We’re proud of the metadata we’re creating for the Clements Texas Papers! When the project is complete, our project staff will have meticulously compiled individual metadata profiles for each of over 14,000 digital records in this collection. In fact, we view our metadata as one of this project’s most significant intellectual contributions. We hope that it will help casual users of our site learn more about Governor Clements and his era, and that researchers will be able to draw out new insights from patterns hidden in the archival text.
To understand why we’re putting so much work into our metadata—and what you can do with it—it helps to be familiar with what metadata is and how it works. This short guide will introduce some of the basic concepts behind metadata, a description of how we use it on this site, and a few tips on how to harness the power of our metadata for your own research.
What is it?
Metadata is typically defined as “data about data.” Although the term itself was coined relatively recently, people have applied the concept of metadata for thousands of years to organize, describe and retrieve recorded information. Metadata is ubiquitous. Think of any book on your shelf: its title, author, or even the paper stock used in your particular copy. Each of these bits of information is an example of metadata, and each is helpful for describing your book as an object, i.e., a discrete piece of knowledge.
Not coincidentally, metadata is at the heart of library and archival science. Professionals in these fields generally divide metadata into three or four basic types. Descriptive metadata is used for discovery and identification, and usually contains elements like title, author, or keywords. Structural metadata tells us how the various parts of an object fit together, such as page and chapter order. And finally, administrative metadata describes the management of a resource, including provenance, ownership and rights management, and the technical features of an object. (Some specialists, however, consider technical metadata to be its own distinct category.) The latest NISO standards also include markup languages as a major metadata type. The latest NISO standards also include markup languages as a major metadata type. Markup languages like HTML and XML integrate metadata and flags for structural and semantic features into actual content, improving navigation and increasing interoperability.
Figure 1: Metadata Properties and Uses (from Understanding Metadata, Jenn Riley, NISO 2017)
Metadata in the Clements Texas Papers
In the context of a digital collection like the Clements Texas Papers, metadata functions as a parallel—but distinct—corpus of material that describes the objects in the actual digital collection. It is constructed information, crafted by people rather than extracted directly from the digital objects themselves. “Good” metadata generally does four things:
- It conforms to community standards in a way that is appropriate to the collection;
- It supports interoperability, making it possible to exchange and use metadata information across different platforms, data structures and interfaces;
- It uses consistent forms of descriptive terms (authority control and content standards) to help users discover and access exactly the records they want;
These objectives serve as benchmarks for Briscoe staff, and have guided our approach since the project’s conception.

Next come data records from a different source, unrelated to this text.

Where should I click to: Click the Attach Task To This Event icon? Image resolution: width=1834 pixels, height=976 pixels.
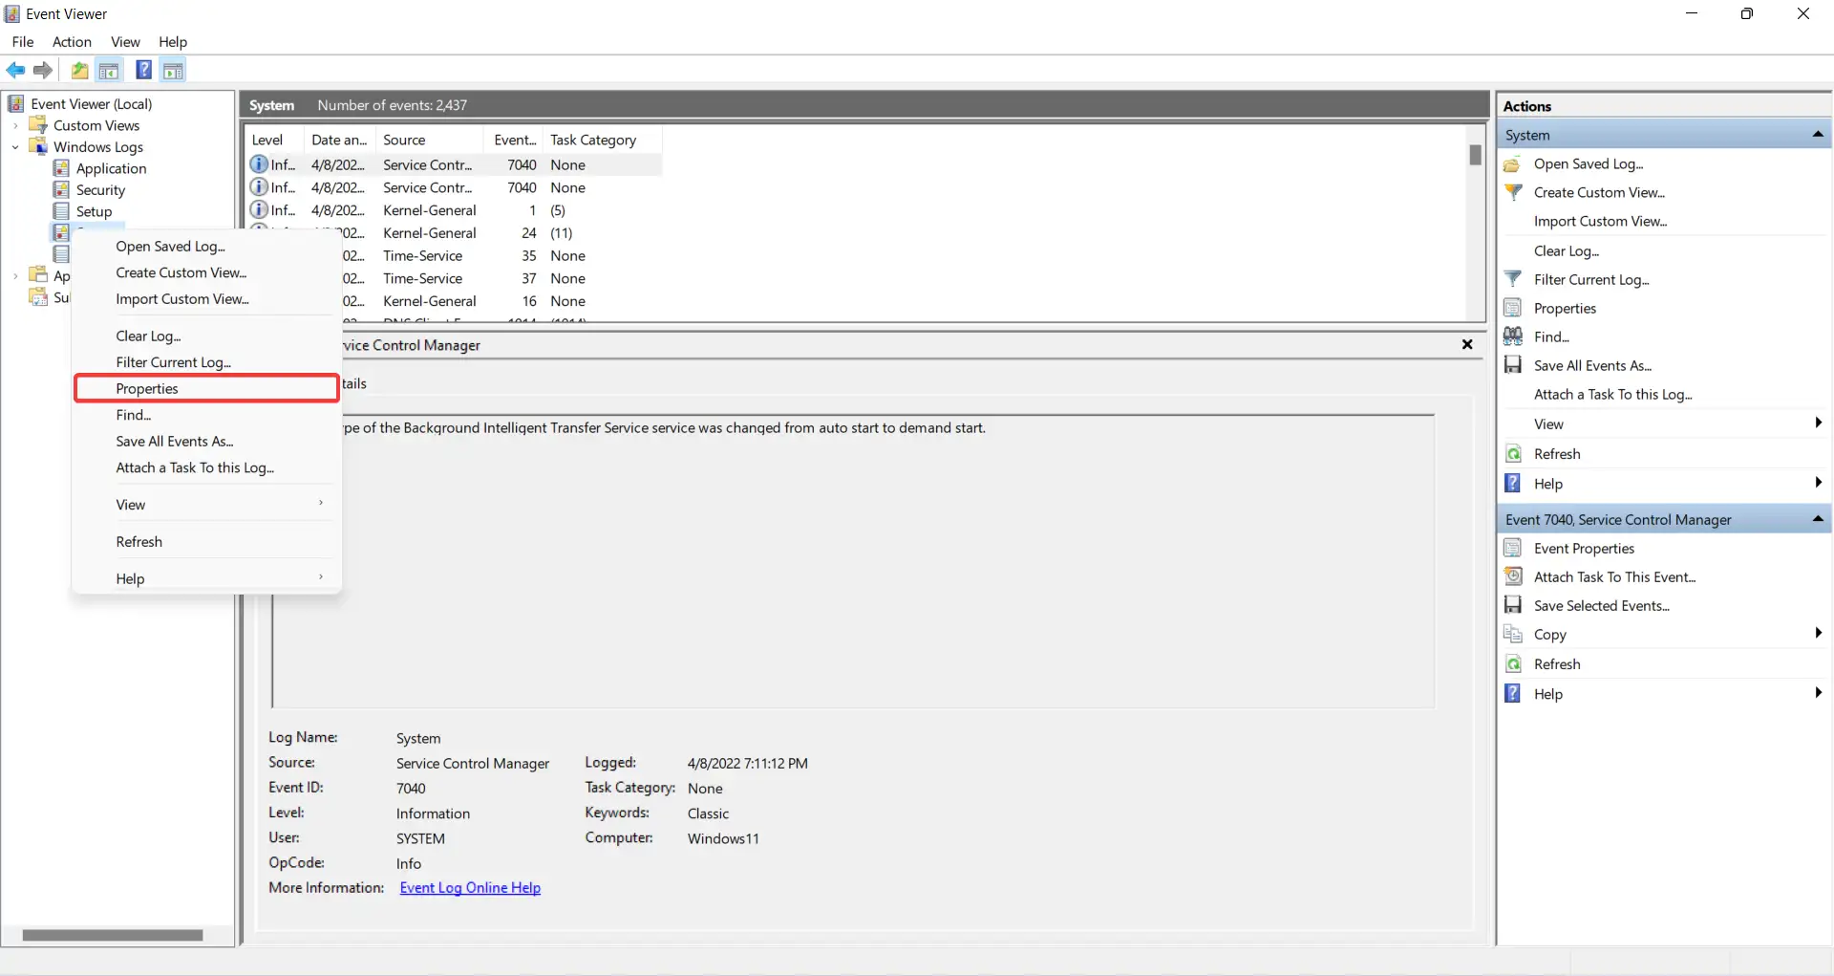click(1513, 576)
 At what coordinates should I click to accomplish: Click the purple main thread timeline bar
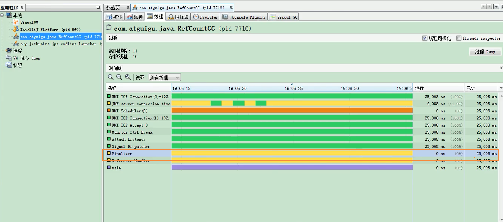(x=292, y=167)
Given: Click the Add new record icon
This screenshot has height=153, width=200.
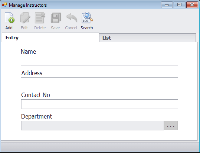Looking at the screenshot, I should pos(10,18).
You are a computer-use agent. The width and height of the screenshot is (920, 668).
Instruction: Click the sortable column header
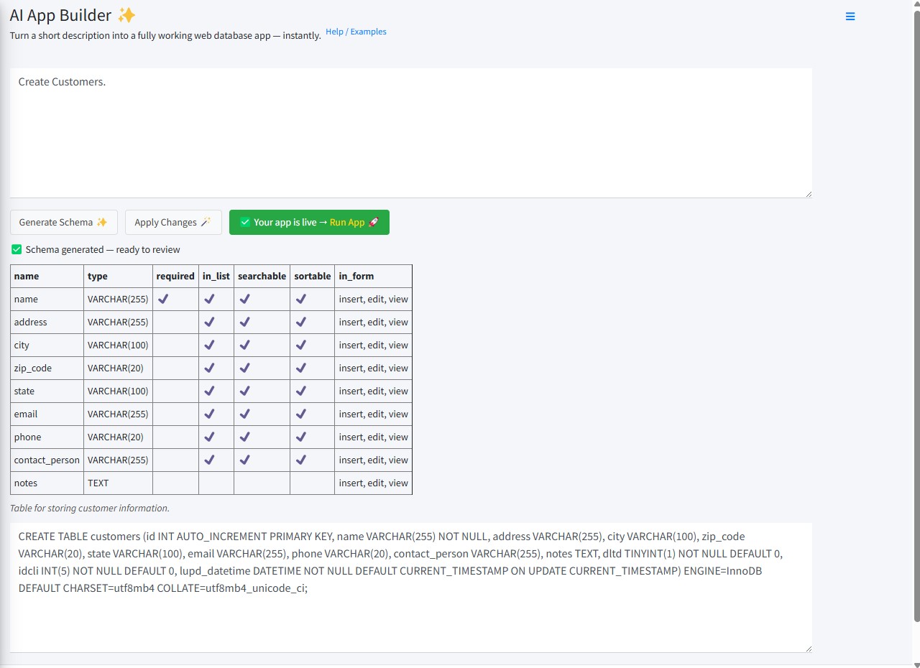point(312,276)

The Briscoe Center for American History uses the Metadata Object Description Schema (MODS) to describe the content in our digital collections. MODS is a hybrid bibliographic description schema, drawing elements from the more complex and unwieldy MARC format, while retaining the basic structure of the simple and easy-to-use Dublin Core standard. The MODS schema is an example of what metadata practitioners refer to as a uniform standard. Through MODS, the metadata on the Clements Texas Papers site is made syntactically and semantically “interoperable” with metadata from other digital archives and libraries, which use similar semantic frameworks to describe their own resources. As more and more digital projects conform to the same uniform standards, interoperability makes it possible for users to explore numerous digital libraries and archives using the same search values. And because our metadata records are machine-readable through XML markup language, it can also be exported directly to other software platforms, including word processors, spreadsheet and database tools, mapping and analytics software, translation and bibliographic programs, etc.
When you search and then click on an object in the Clements Texas Papers collection, you will see a high-resolution image of the object, and a metadata description including the following possible elements:
- Identifier: This field contains the unique, standardized code or number that distinctively identifies a resource.
- Title: This field contains the name by which an object is formally known.
- Creator/Contributor:* This field describes the person, organization or family associated with the creation of an object, and their role in its creation.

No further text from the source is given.